**Task to complete**
Transcribe the records that follow, keeping every word as it stands.

**Available data**

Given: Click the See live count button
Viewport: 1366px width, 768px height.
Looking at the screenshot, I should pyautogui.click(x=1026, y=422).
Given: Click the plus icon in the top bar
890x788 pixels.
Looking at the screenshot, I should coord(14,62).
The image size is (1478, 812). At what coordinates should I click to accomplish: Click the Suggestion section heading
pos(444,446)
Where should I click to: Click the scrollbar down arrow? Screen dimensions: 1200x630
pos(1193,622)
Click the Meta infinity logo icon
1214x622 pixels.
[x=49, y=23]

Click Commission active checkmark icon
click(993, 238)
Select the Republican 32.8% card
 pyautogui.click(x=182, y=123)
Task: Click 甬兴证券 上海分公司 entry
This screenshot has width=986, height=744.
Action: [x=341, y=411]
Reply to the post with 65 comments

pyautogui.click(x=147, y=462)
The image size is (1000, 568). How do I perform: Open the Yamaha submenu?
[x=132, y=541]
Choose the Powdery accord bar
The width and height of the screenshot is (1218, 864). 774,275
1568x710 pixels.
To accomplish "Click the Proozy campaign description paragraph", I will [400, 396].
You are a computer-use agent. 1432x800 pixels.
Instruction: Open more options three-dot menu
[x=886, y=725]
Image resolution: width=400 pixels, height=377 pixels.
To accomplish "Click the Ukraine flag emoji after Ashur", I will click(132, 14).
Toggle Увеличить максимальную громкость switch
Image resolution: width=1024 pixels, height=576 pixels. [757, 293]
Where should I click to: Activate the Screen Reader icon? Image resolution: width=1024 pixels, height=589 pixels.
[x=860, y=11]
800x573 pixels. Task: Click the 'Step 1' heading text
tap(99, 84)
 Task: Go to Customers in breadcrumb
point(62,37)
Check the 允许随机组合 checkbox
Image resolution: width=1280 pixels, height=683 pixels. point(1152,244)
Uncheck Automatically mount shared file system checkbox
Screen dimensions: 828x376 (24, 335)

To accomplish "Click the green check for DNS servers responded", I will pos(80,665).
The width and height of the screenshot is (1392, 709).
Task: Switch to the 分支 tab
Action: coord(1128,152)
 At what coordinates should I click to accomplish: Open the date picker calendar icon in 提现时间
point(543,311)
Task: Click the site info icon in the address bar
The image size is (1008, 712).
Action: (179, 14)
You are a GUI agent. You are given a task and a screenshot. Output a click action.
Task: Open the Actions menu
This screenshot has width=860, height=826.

**The completed task**
Given: Click the See live count button
Viewport: 1366px width, 768px height.
Looking at the screenshot, I should pyautogui.click(x=1026, y=422).
Given: Click the plus icon in the top bar
890x788 pixels.
Looking at the screenshot, I should coord(14,62).
The image size is (1478, 812). At what coordinates should I click to accomplish: Click the Suggestion section heading
pos(444,446)
Where should I click to: Click the scrollbar down arrow? Screen dimensions: 1200x630
pos(1193,622)
Click the Meta infinity logo icon
1214x622 pixels.
[x=49, y=23]

Click Commission active checkmark icon
click(993, 238)
Select the Republican 32.8% card
 pyautogui.click(x=182, y=123)
Task: Click 甬兴证券 上海分公司 entry
This screenshot has width=986, height=744.
Action: [x=341, y=411]
Reply to the post with 65 comments

pyautogui.click(x=147, y=462)
The image size is (1000, 568). How do I perform: Open the Yamaha submenu?
[x=132, y=541]
Choose the Powdery accord bar
The width and height of the screenshot is (1218, 864). 774,275
1568x710 pixels.
To accomplish "Click the Proozy campaign description paragraph", I will [400, 396].
You are a computer-use agent. 1432x800 pixels.
Instruction: Open more options three-dot menu
[x=886, y=725]
Image resolution: width=400 pixels, height=377 pixels.
To accomplish "Click the Ukraine flag emoji after Ashur", I will click(132, 14).
Toggle Увеличить максимальную громкость switch
Image resolution: width=1024 pixels, height=576 pixels. [757, 293]
Where should I click to: Activate the Screen Reader icon? Image resolution: width=1024 pixels, height=589 pixels.
[x=860, y=11]
800x573 pixels. Task: Click the 'Step 1' heading text
tap(99, 84)
 Task: Go to Customers in breadcrumb
point(62,37)
Check the 允许随机组合 checkbox
Image resolution: width=1280 pixels, height=683 pixels. point(1152,244)
Uncheck Automatically mount shared file system checkbox
Screen dimensions: 828x376 (24, 335)

To accomplish "Click the green check for DNS servers responded", I will pos(80,665).
The width and height of the screenshot is (1392, 709).
Task: Switch to the 分支 tab
Action: coord(1128,152)
 At what coordinates should I click to accomplish: Open the date picker calendar icon in 提现时间
point(543,311)
Task: Click the site info icon in the address bar
The image size is (1008, 712).
Action: (179, 14)
You are a GUI agent. You are given a task and a screenshot. Output a click action.
Task: Open the Actions menu
This screenshot has width=860, height=826.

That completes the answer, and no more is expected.